わすれもの

 

「京子ちゃん、ハンドバッグはどこに置いてきちゃったの?」

「あ!」

「平井駅に戻ってみましょう」

「わたちの たからが はいっていたのに……

京子ちゃんは泣きそうになりました。

 

 急いで駅の改札に行ってみました。

「この子のハンドバッグありませんでした?」

平井駅の、いかつい顔をした駅員さんの口元が、ニッとほころびました。

「ありましたとも! お母さん、大事なものを落としては困りますね。ちゃんと監督してくれなくっちゃあ。こっちに来なさい!」

この人怒っているのかしら? 

こわごわ駅長室に入ると、

「中身を確かめますよ」

その駅員さんはおもむろに拾遺品のノートを広げて読み始めました。

「小石! ガムの皮! 鳥の羽! 結婚式の献立表! 水引き! 蝉のぬけがら! 歯!ん? これは上の歯かな、下の歯かな? こんなにたくさん忘れて、書き切れないじゃあありませんか。ったくもうぅ」

駅員さんは小さな欄に、ハンドバッグの中身を一つ一つ細かい字でぎっしり書き込んだノートを、いたずらっぽく見せてくれました。

……すみません……

「すみませんでは済みませんよ。

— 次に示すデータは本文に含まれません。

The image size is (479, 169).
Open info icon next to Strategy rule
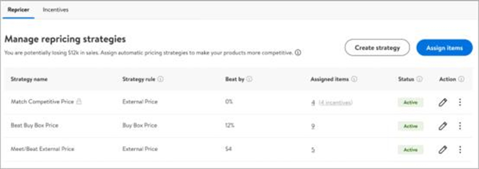[161, 79]
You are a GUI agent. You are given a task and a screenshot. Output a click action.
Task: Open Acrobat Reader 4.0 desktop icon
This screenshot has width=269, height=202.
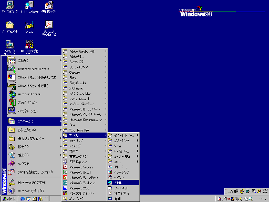point(49,28)
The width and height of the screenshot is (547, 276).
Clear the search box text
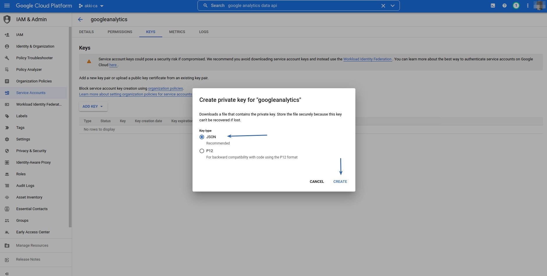[383, 6]
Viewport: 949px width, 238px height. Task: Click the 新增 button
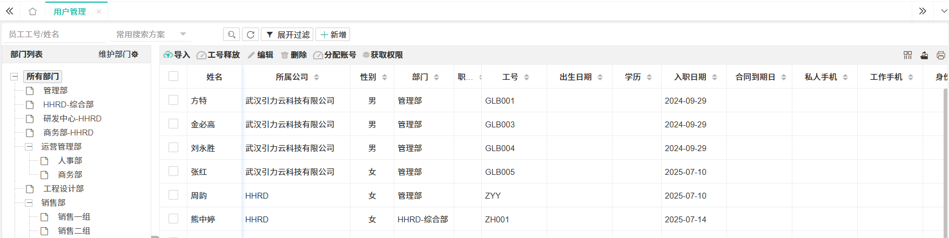(333, 35)
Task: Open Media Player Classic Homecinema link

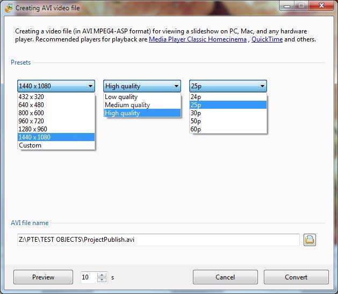Action: pyautogui.click(x=197, y=39)
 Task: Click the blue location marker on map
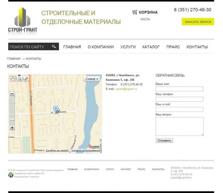click(56, 109)
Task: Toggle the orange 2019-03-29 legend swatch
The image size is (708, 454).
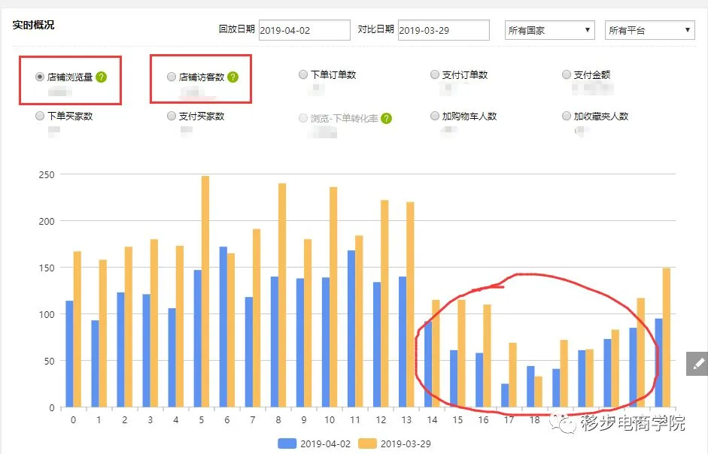Action: (367, 443)
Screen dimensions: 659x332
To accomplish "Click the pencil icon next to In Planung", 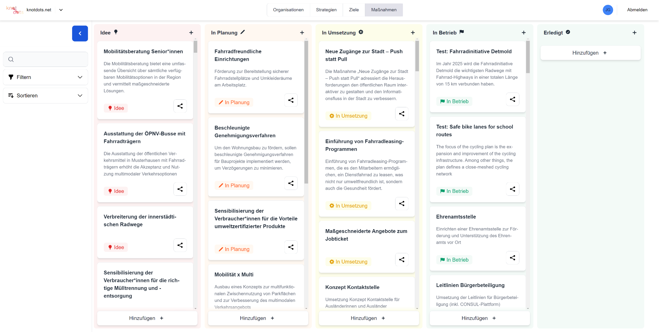I will pyautogui.click(x=243, y=32).
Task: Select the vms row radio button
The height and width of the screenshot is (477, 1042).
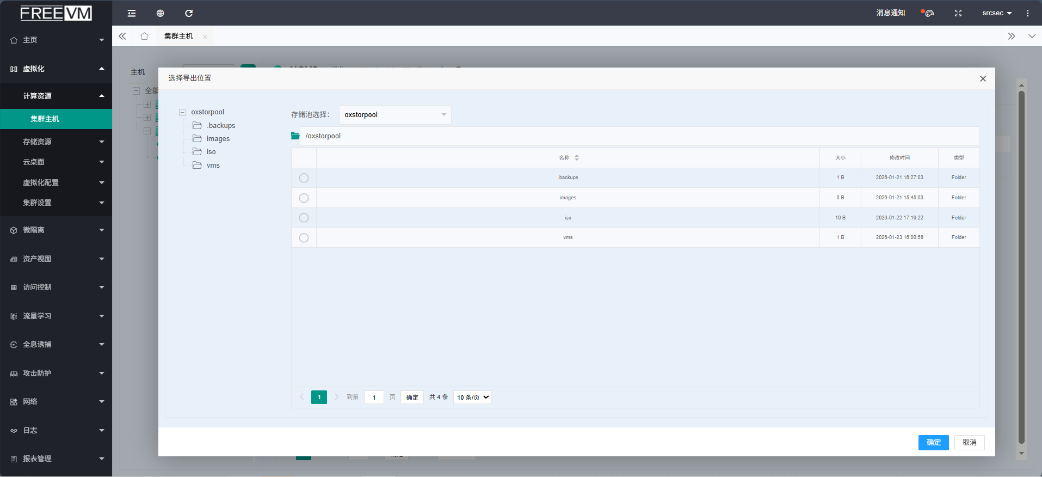Action: pos(304,238)
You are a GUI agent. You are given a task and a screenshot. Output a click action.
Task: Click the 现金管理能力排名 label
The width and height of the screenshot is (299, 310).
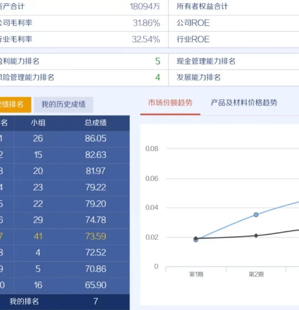point(206,61)
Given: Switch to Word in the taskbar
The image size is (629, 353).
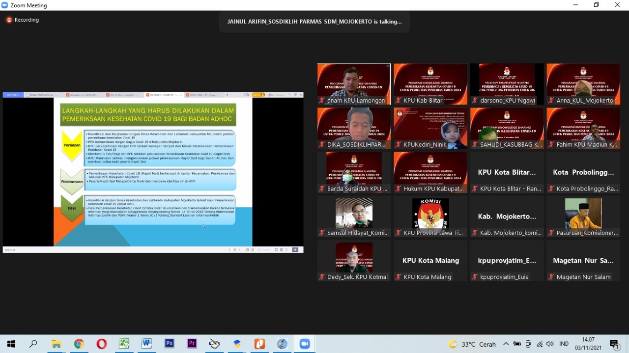Looking at the screenshot, I should click(146, 344).
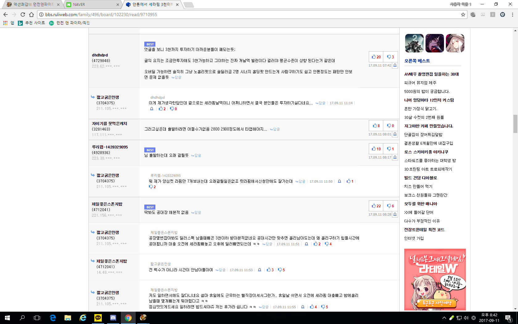Open the Chrome three-dot menu
The width and height of the screenshot is (518, 324).
click(x=512, y=15)
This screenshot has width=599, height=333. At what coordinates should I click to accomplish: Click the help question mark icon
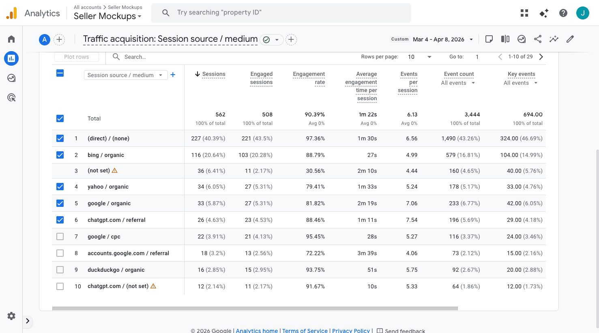pyautogui.click(x=563, y=13)
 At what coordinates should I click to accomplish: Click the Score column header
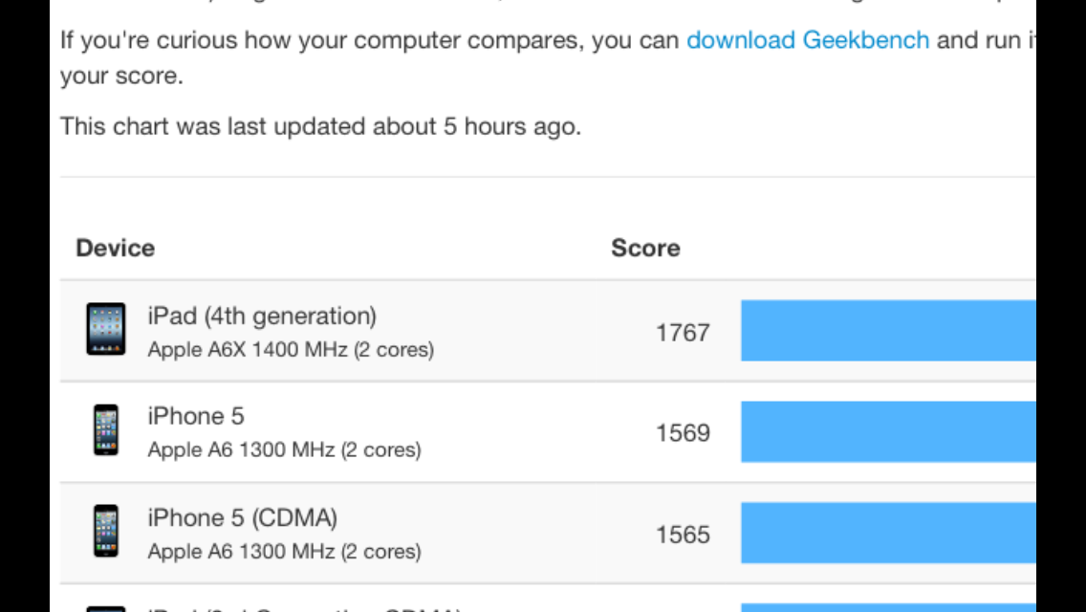pos(645,248)
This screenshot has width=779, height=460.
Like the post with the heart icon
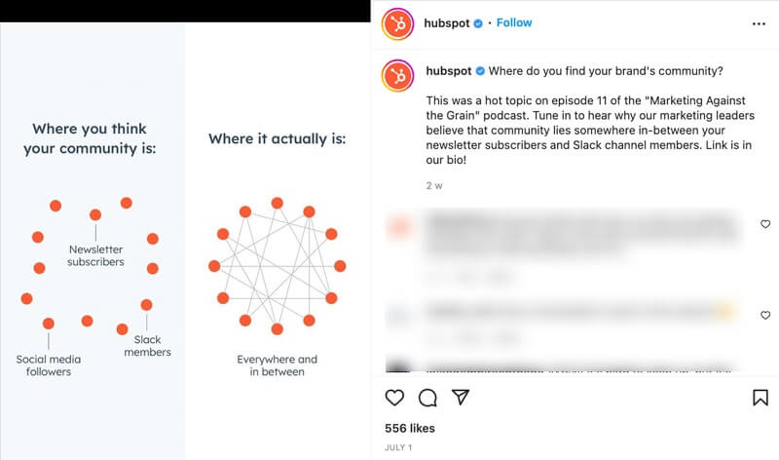[394, 398]
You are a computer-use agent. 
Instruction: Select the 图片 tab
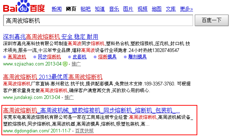pyautogui.click(x=128, y=9)
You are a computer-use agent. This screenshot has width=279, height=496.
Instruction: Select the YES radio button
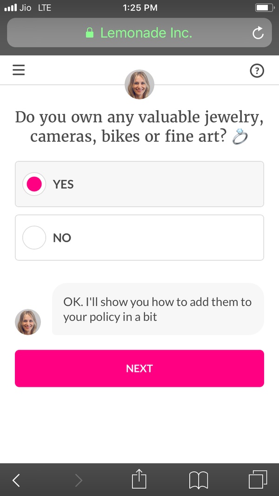point(34,184)
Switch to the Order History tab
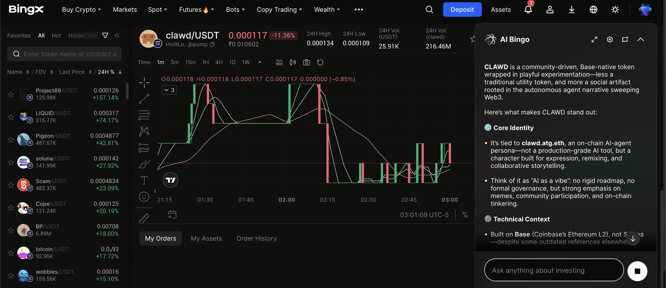Image resolution: width=666 pixels, height=288 pixels. point(256,239)
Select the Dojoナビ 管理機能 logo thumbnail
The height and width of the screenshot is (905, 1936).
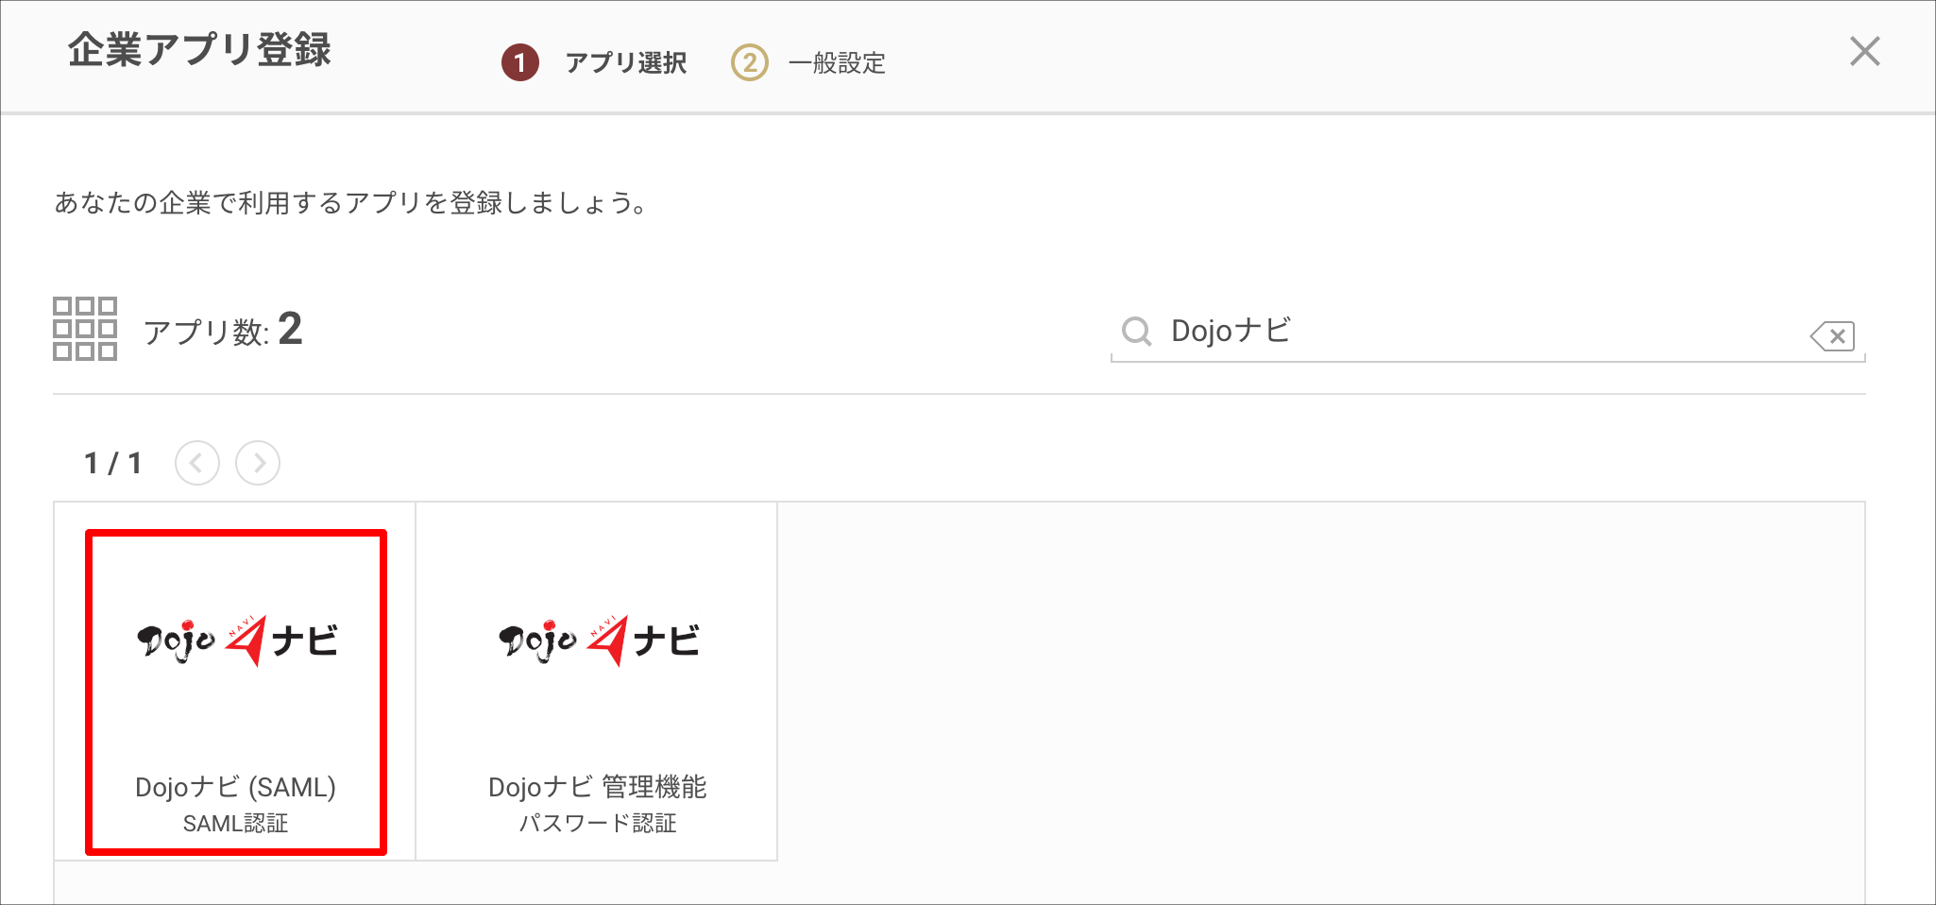coord(598,640)
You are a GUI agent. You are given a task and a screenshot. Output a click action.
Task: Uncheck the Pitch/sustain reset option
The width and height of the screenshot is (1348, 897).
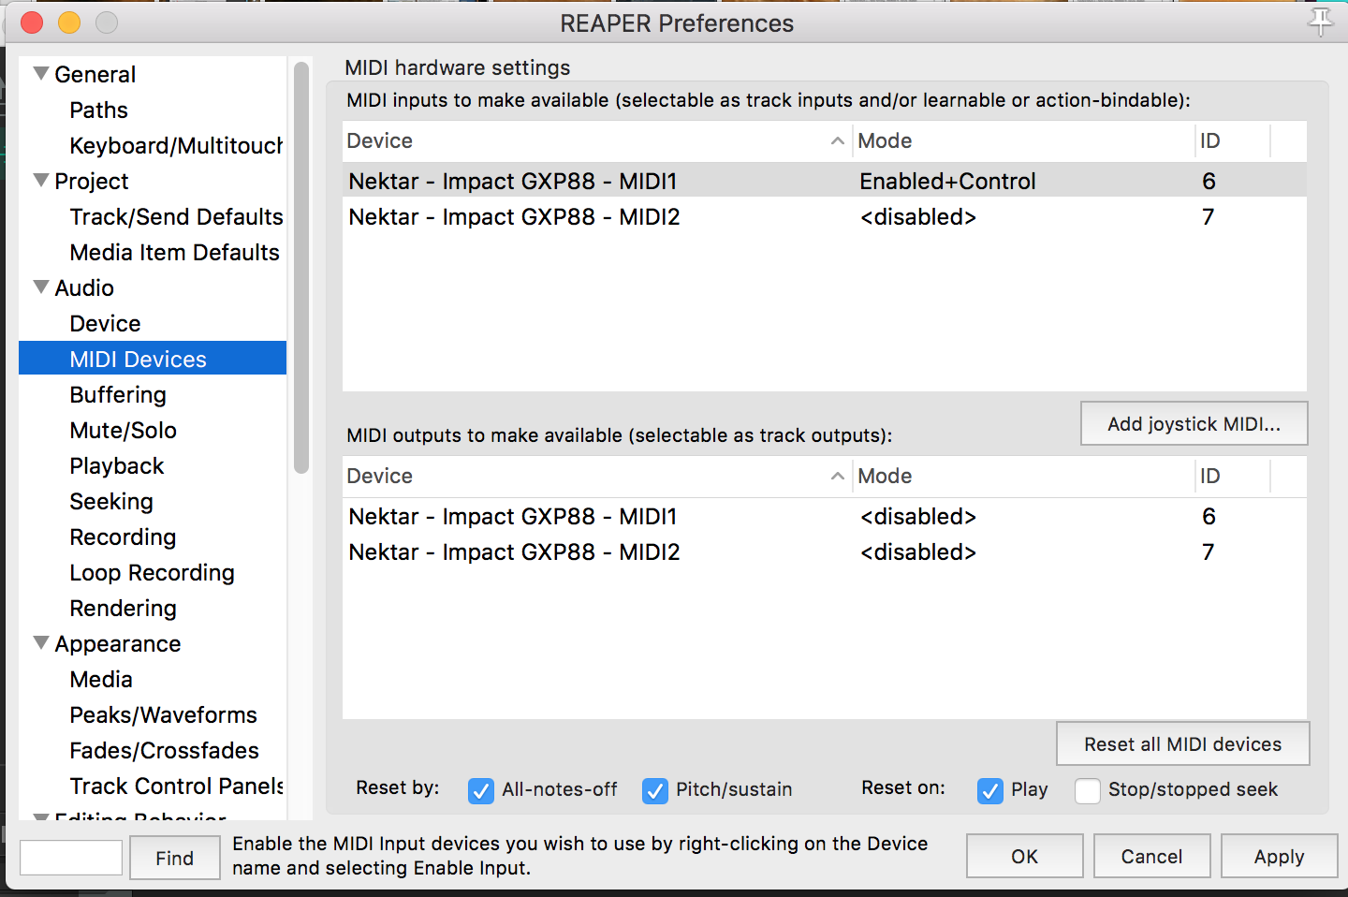tap(655, 791)
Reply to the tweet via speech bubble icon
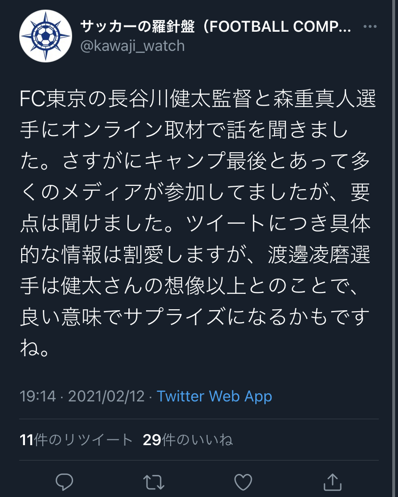 [x=64, y=481]
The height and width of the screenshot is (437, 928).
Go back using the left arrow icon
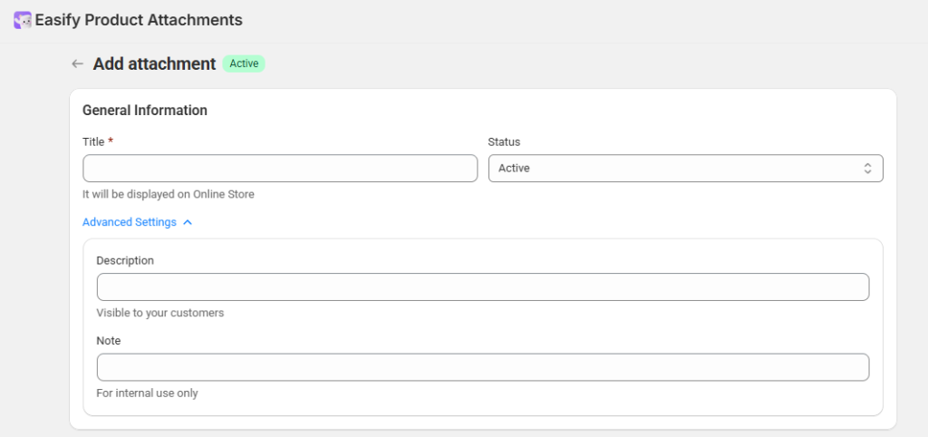pyautogui.click(x=78, y=64)
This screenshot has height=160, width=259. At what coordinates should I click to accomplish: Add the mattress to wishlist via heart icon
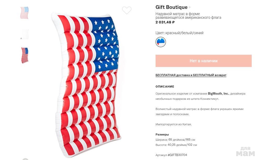[x=127, y=10]
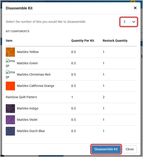143x157 pixels.
Task: Click the Item column header
Action: tap(9, 40)

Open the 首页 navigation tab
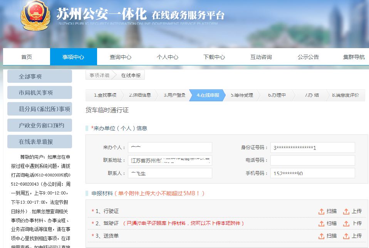click(x=27, y=57)
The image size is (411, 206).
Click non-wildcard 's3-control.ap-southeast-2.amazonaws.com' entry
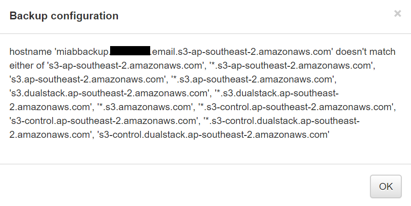(104, 121)
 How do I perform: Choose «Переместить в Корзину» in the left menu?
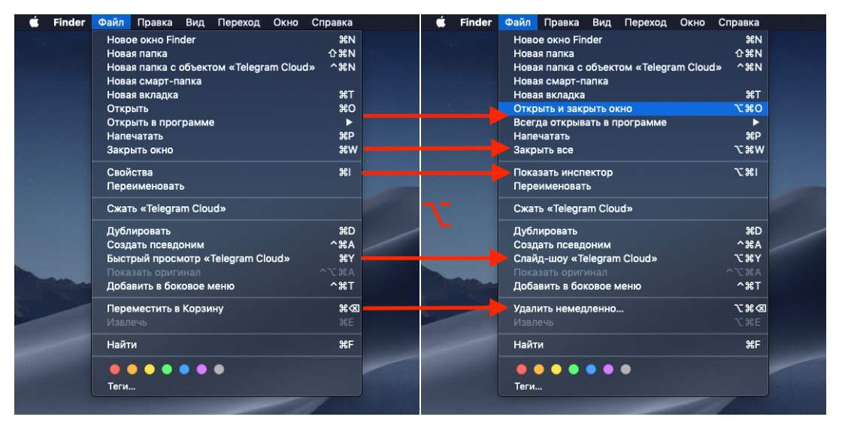pos(226,309)
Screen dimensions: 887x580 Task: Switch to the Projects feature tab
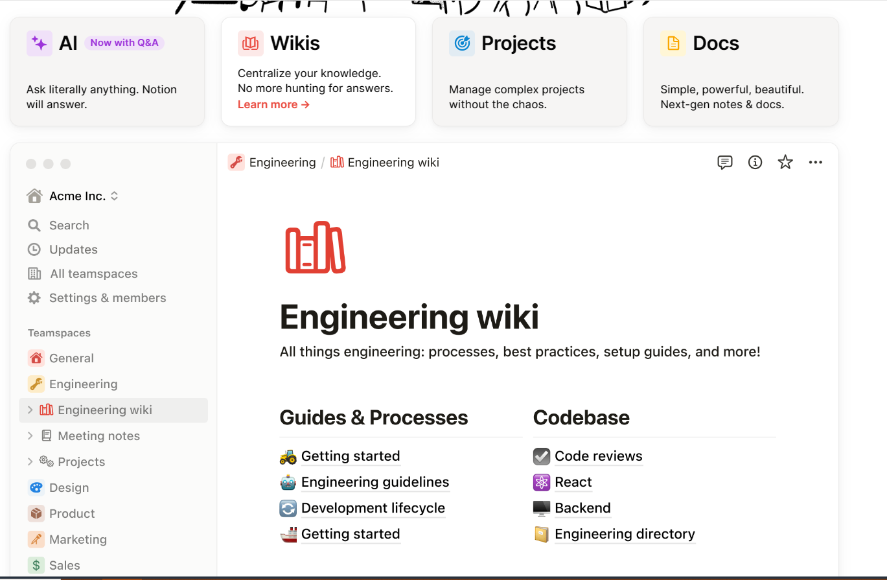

こんな大事なもの忘れて! これからは、ちゃんと気をつけてもらわなくっちゃ! 

お母さん、いいですね!」

 

 京子ちゃんは、返してもらったハンドバッグを片手に持ち、もう一方の手でお母さんのスカートの裾をしっかり握っています。

 精一杯怖い顔を作った駅員さんの目は、笑うまいとして一生懸命頑張っていました。

 

 あれから20年、平井駅を通るたびに、心がほんのり温かくなります。